Throughout my childhood, my mother sang to me: hymns and spirituals, folk songs, songs from her girlhood in Tennessee and St. Louis. Saturday afternoons added a layer of something extraordinary, however. My mother would set up the ironing board and tell us to go outside if we couldn’t be quiet—the live opera performance at the Met was about to start. She would iron as she listened, occasionally giving herself over to the emotion of some heightened aria or duet as tears came into her eyes. As a child, I found her emotional response fascinating. How did that music have the power to make her weep?
So when Jonathan Berger invited me four years ago to write the lyrics for an opera he hoped to compose, I hesitated. “I know nothing about opera,” I said, and in an embarrassing number of ways, this was true. “What should I read?” I asked him. “What are the rules for a libretto?”
“No, no, no!” he said. “Don’t read anything! Just write some words and ideas as they come to you!” With this advice, it was as if Jonathan had calmly and generously opened the gate to a whole landscape of musicality and story I could inhabit. He showed me, in fact, that there was no gate. He encouraged me to trust the emotions and words that came to me.
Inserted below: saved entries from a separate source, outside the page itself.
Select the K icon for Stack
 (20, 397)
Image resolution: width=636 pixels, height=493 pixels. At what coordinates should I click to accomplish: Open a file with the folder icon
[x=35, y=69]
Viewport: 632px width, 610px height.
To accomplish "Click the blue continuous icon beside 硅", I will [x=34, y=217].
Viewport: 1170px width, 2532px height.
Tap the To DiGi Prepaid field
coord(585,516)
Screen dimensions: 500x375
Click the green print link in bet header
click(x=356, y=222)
Jonathan already had a strong sense of what this opera (or more specifically, operatic monodrama) would be about. At the center would be Hugh C. Thompson Jr., the young Army helicopter pilot in the Vietnam War who—together with his teenaged crew, Lawrence Colburn and Glenn Andreotta—attempted to intervene in the My Lai massacre on March 16, 1968. Thompson made three spontaneous, urgent, and wholly unauthorized landings that morning in the midst of the mass killing of over 500 South Vietnamese civilians, including women, children, babies, and the elderly. Ultimately, he was able to save about a dozen people, including a small boy whom Andreotta pulled from a ditch filled with the dead and dying. Hugh reported the atrocities insistently by radio several times from his helicopter, and yet, the massacre continued.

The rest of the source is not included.